*** RECORDS FOR THE EXERCISE Section Begins ***

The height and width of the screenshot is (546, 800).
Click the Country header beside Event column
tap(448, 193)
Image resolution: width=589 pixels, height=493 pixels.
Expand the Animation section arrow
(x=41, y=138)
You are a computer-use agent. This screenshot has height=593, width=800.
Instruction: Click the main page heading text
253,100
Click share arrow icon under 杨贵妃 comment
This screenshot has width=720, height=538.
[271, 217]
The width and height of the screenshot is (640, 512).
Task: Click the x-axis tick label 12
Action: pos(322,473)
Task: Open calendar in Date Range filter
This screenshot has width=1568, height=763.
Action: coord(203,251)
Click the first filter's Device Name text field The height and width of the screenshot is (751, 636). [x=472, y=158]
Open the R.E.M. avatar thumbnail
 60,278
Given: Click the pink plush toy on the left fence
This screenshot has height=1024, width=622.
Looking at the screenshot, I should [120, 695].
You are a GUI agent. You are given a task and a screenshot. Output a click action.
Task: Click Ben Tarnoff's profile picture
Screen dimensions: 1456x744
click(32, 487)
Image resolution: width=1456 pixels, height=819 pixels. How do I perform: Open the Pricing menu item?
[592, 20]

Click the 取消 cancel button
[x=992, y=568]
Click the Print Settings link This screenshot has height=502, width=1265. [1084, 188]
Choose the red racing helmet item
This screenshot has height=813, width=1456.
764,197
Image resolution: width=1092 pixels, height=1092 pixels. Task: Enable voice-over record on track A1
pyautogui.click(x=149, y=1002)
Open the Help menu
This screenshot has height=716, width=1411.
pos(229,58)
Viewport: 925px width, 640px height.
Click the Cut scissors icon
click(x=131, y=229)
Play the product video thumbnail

*** RECORDS FOR THE EXERCISE Section Ends ***

TASK PROMPT: Each entry above needs to be output exactly.

RESULT OF THE TASK:
The height and width of the screenshot is (546, 800).
Click the Country header beside Event column
tap(448, 193)
Image resolution: width=589 pixels, height=493 pixels.
Expand the Animation section arrow
(x=41, y=138)
You are a computer-use agent. This screenshot has height=593, width=800.
Instruction: Click the main page heading text
253,100
Click share arrow icon under 杨贵妃 comment
This screenshot has width=720, height=538.
[271, 217]
The width and height of the screenshot is (640, 512).
Task: Click the x-axis tick label 12
Action: pos(322,473)
Task: Open calendar in Date Range filter
This screenshot has width=1568, height=763.
Action: coord(203,251)
Click the first filter's Device Name text field The height and width of the screenshot is (751, 636). [x=472, y=158]
Open the R.E.M. avatar thumbnail
 60,278
Given: Click the pink plush toy on the left fence
This screenshot has height=1024, width=622.
Looking at the screenshot, I should [120, 695].
You are a GUI agent. You are given a task and a screenshot. Output a click action.
Task: Click Ben Tarnoff's profile picture
Screen dimensions: 1456x744
click(32, 487)
Image resolution: width=1456 pixels, height=819 pixels. How do I perform: Open the Pricing menu item?
[592, 20]

Click the 取消 cancel button
[x=992, y=568]
Click the Print Settings link This screenshot has height=502, width=1265. [1084, 188]
Choose the red racing helmet item
This screenshot has height=813, width=1456.
764,197
Image resolution: width=1092 pixels, height=1092 pixels. Task: Enable voice-over record on track A1
pyautogui.click(x=149, y=1002)
Open the Help menu
This screenshot has height=716, width=1411.
pos(229,58)
Viewport: 925px width, 640px height.
Click the Cut scissors icon
click(x=131, y=229)
Play the product video thumbnail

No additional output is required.